Teacher Note: First day of class use surprise, something unexpected, as a foundational experience.  In short: “in this class, expect the unexpected.”  I used liquid nitrogen (which behaves unexpectedly) or the black box demonstration where water poured into the box the first time comes out blue the second time.)  Or in Biology: “turn to page 344 but don’t tell your parents you saw an x-rated photo in your science class. Eye roll here when students find a photo of a male frog atop and squeezing eggs from a larger female frog for external fertilization. Use of humor in t the classroom has a dopaminergic effect.


It is illegal to transport parts of human bodies in your car without a special license, so I was driving more cautiously, eyes on the rear view mirror, “under the radar”.

With human body parts in the the back seat of my car, I imagined being pulled over.  “Well officer. You see I’m a science teacher on my way to Foothill High School where I teach Biology, Human Anatomy, and Physiology. See. Here’s the Physiology book we use. My students are in Chapter 8, The Central Nervous System.”  Believing naively that I could talk my way out of jail, I drove on to school with parts of two human bodies behind the driver’s seat thinking about how interested my Physiology students would be and how to answer their inevitable questions.

“I didn’t see it coming.”

I wanted my students to know just how big their brains really were, to hold a human brain in their very own hands to heft it’s weight, the weight allowing them to see and wonder about what they were holding.

Once I carried those brains into my classroom, they opened the door and sent my career into the realm of brain science.  From that auspicious beginning, across 39 years to when I delivered the keynote address at the International Conference on the Brain and Learning.  Picking up those two human brains altered the course of my teaching career.

This book is a result of that journey.

The human brain has evolved around reward centers and pathways: the mesocoricolimbic dopaminergic system, one if it’s main systemic components.  

In short, the human brain has powerful reward pathways that are normally dormant when things operate as expected.  

But heavy dopamine rewards are dumped into the brain whenever we experience things that are "out of the box" of expected outcomes, like David Copperfield performing his best illusions. When the human brain experiences the “unexpected” it catches fire in a buzz of network activity because the chance to glean a new pattern out of the daily routine helped our early ancestors to survive.  Cocaine, heroin, slot machines, casinos and video games trigger the same pathways.  The brain tells us to repeat what we just did to get that reward.   This system triggers memory centers in to brain to focus attention on the all attributes of the rewarding experience to better increase future repetition.
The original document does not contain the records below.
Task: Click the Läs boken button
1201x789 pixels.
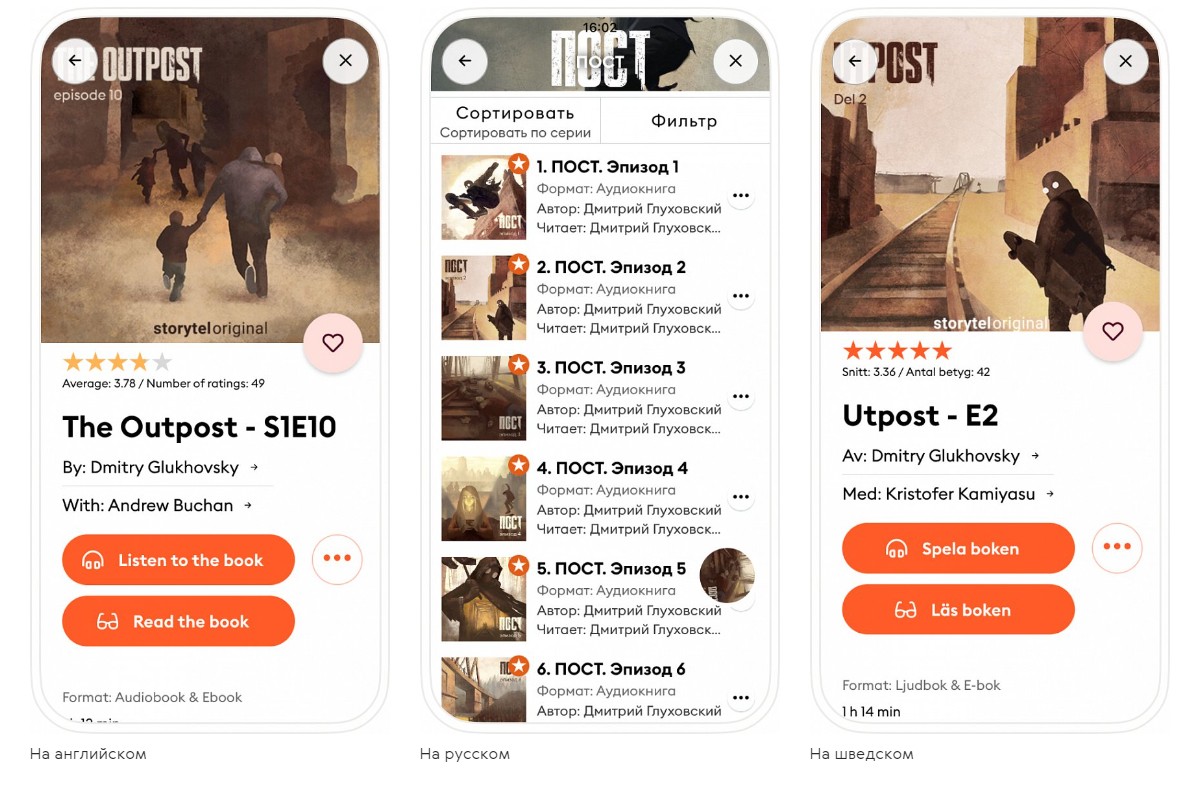Action: 958,609
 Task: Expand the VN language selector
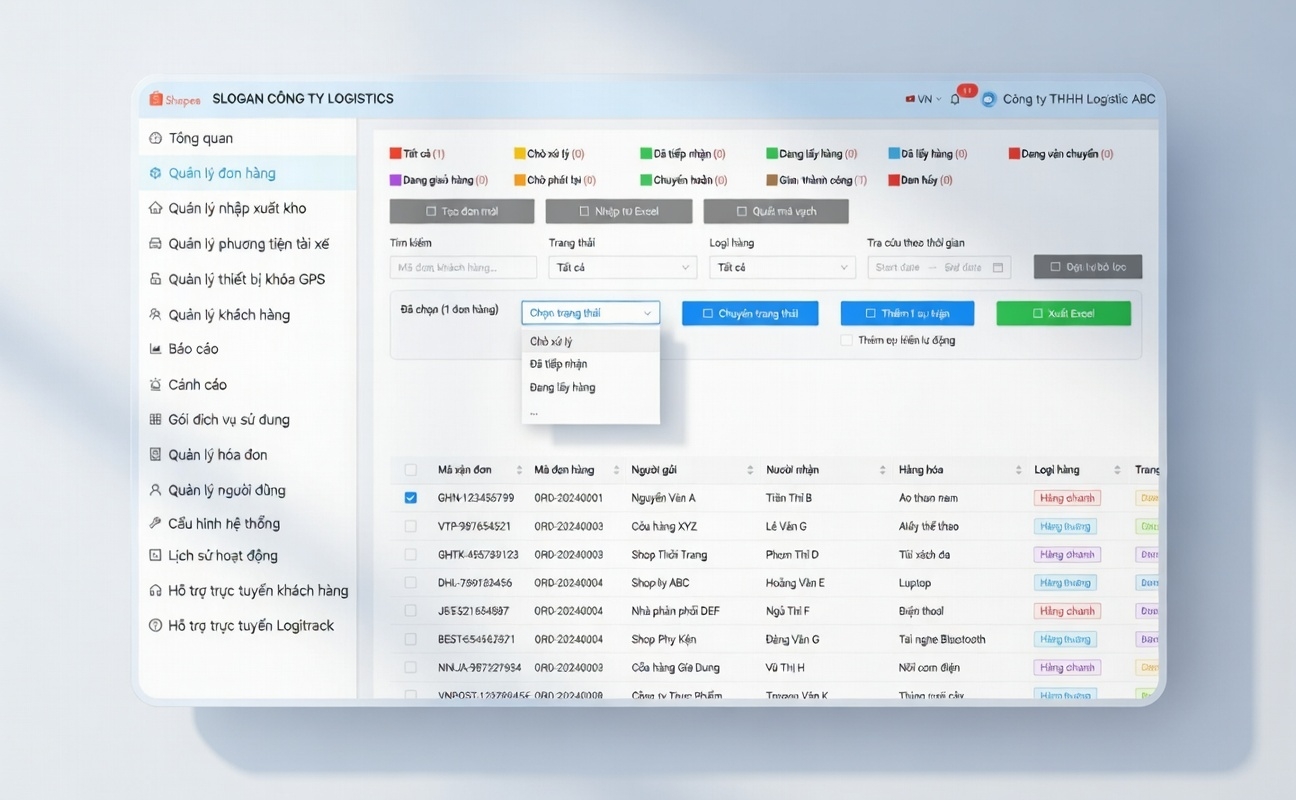click(922, 98)
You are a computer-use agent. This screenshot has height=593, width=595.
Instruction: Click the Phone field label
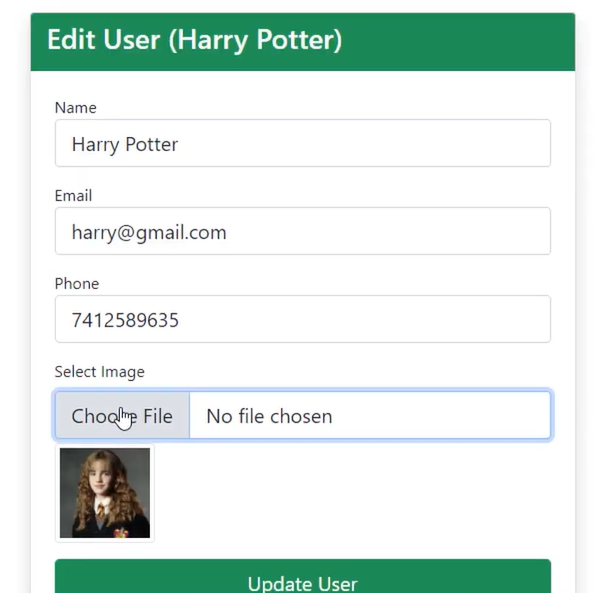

“Not surprisingly, it is a very old pathway from an evolutionary point of view. The use of dopamine neurons to mediate behavioral responses to natural rewards is seen in worms and flies, which evolved 1-2 billion years ago.”  http://neuroscience.mssm.edu/nestler/brainRewardpathways.html

 

These dopaminergic pathways act beyond reward actions and are involved in learning, executive function, neuroendocrine control and motivation.